Render the lines of the entries, from the line containing "You are a GUI" up to and including the line containing "This screenshot has width=1280, height=720.", as a JSON list of strings with one string per line, leaving out any blank lines.

Records for this exercise —
•••••
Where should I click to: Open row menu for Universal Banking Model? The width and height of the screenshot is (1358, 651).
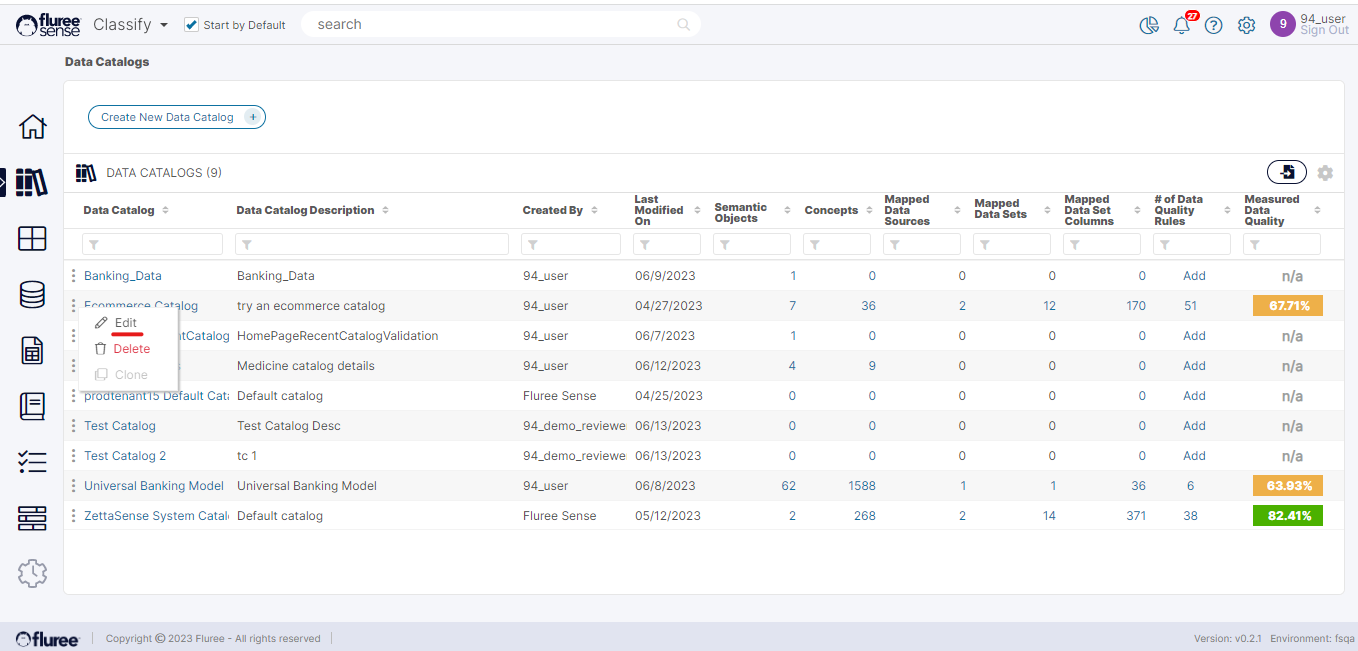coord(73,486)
•••••
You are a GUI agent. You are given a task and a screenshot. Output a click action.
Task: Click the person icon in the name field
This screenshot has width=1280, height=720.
•••••
Answer to the problem —
[
  "You are a GUI agent. You are given a task and a screenshot. Output a click action.",
  "Task: Click the person icon in the name field",
  "This screenshot has width=1280, height=720."
]